In 1949, the FCC's Editorializing Report repealed the Mayflower Doctrine, which had forbidden editorializing on the radio since 1941, and laid the foundation for the Fairness Doctrine by reaffirming the FCC's holding that licensees must not use their stations "for the private interest, whims or caprices [of licensees], but in a manner which will serve the community generally." The FCC Report established two forms of regulation on broadcasters: to provide adequate coverage of public issues, and to ensure that coverage fairly represented opposing views. The second rule required broadcasters to provide reply time to issue-oriented citizens. Broadcasters could therefore trigger Fairness Doctrine complaints without editorializing. The commission required neither of the Fairness Doctrine's obligations before 1949. Until then broadcasters had to satisfy only general "public interest" standards of the Communications Act.

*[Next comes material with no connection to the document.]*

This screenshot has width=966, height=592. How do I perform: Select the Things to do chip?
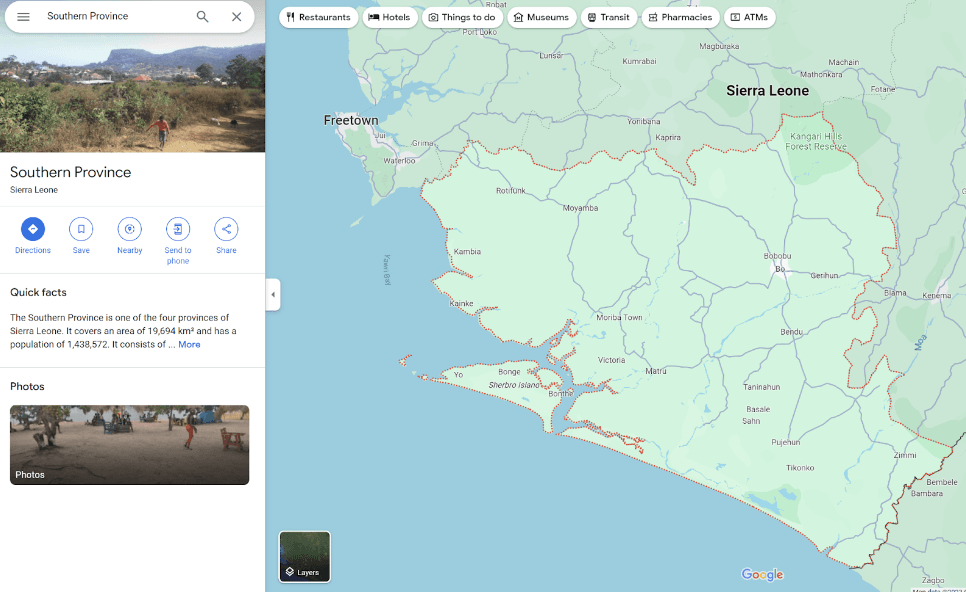coord(462,17)
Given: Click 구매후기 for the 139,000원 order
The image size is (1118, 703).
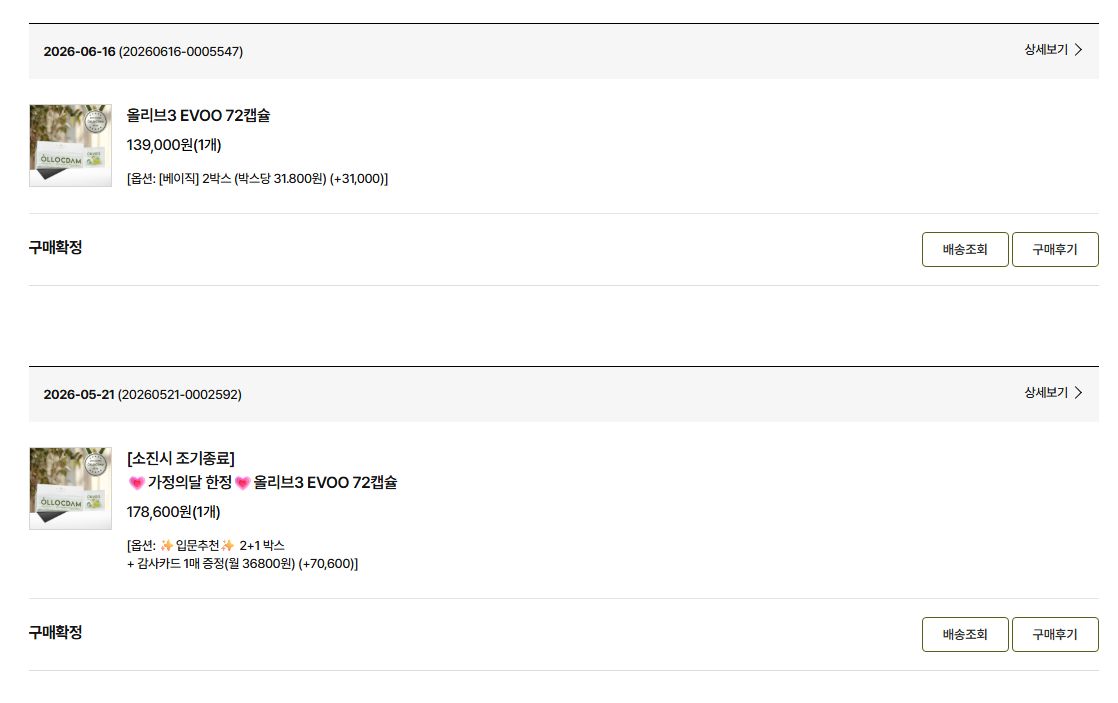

In 1969, the United States courts of appeals, in an opinion written by Warren Burger, directed the FCC to revoke Lamar Broadcasting's license for television station WLBT due to the station's segregationist politics and ongoing censorship of NBC network news coverage of the U.S. civil rights movement.
In 1974, the Federal Communications Commission stated that the Congress had delegated it the power to mandate a system of "access, either free or paid, for person or groups wishing to express a viewpoint on a controversial public issue" but that it had not yet exercised that power because licensed broadcasters had "voluntarily" complied with the "spirit" of the doctrine. It warned that:
Should future experience indicate that the doctrine [of 'voluntary compliance'] is inadequate, either in its expectations or in its results, the Commission will have the opportunity--and the responsibility--for such further reassessment and action as would be mandated.
In one landmark case, the FCC argued that teletext was a new technology that created soaring demand for a limited resource, and thus could be exempt from the fairness doctrine. The Telecommunications Research and Action Center (TRAC) and Media Access Project (MAP) argued that teletext transmissions should be regulated like any other airwave technology, hence the Fairness Doctrine was applicable (and must be enforced by the FCC). In 1986, Judges Robert Bork and Antonin Scalia of the United States Court of Appeals for the District of Columbia Circuit concluded that the Fairness Doctrine did apply to teletext but that the FCC was not required to apply it. In a 1987 case, Meredith Corp. v. FCC, two other judges on the same court declared that Congress did not mandate the doctrine and the FCC did not have to continue to enforce it.
In Red Lion Broadcasting Co. v. FCC, 395 U.S. 367 (1969), the U.S. Supreme Court upheld (by a vote of 8-0) the constitutionality of the fairness doctrine in a case of an on-air personal attack, in response to challenges that the doctrine violated the First Amendment to the U.S. Constitution. The case began when journalist Fred J. Cook, after the publication of his Goldwater: Extremist of the Right, was the topic of discussion by Billy James Hargis on his daily Christian Crusade radio broadcast on WGCB in Red Lion, Pennsylvania. Cook sued arguing that the fairness doctrine entitled him to free air time to respond to the personal attacks.
Although similar laws are unconstitutional when applied to the press, the Court cited a Senate report (S. Rep. No. 562, 86th Cong., 1st Sess., 8-9 ) stating that radio stations could be regulated in this way because of the limited public airwaves at the time. Writing for the Court, Justice Byron White declared:
A license permits broadcasting, but the licensee has no constitutional right to be the one who holds the license or to monopolize a radio frequency to the exclusion of his fellow citizens. There is nothing in the First Amendment which prevents the Government from requiring a licensee to share his frequency with others.... It is the right of the viewers and listeners, not the right of the broadcasters, which is paramount.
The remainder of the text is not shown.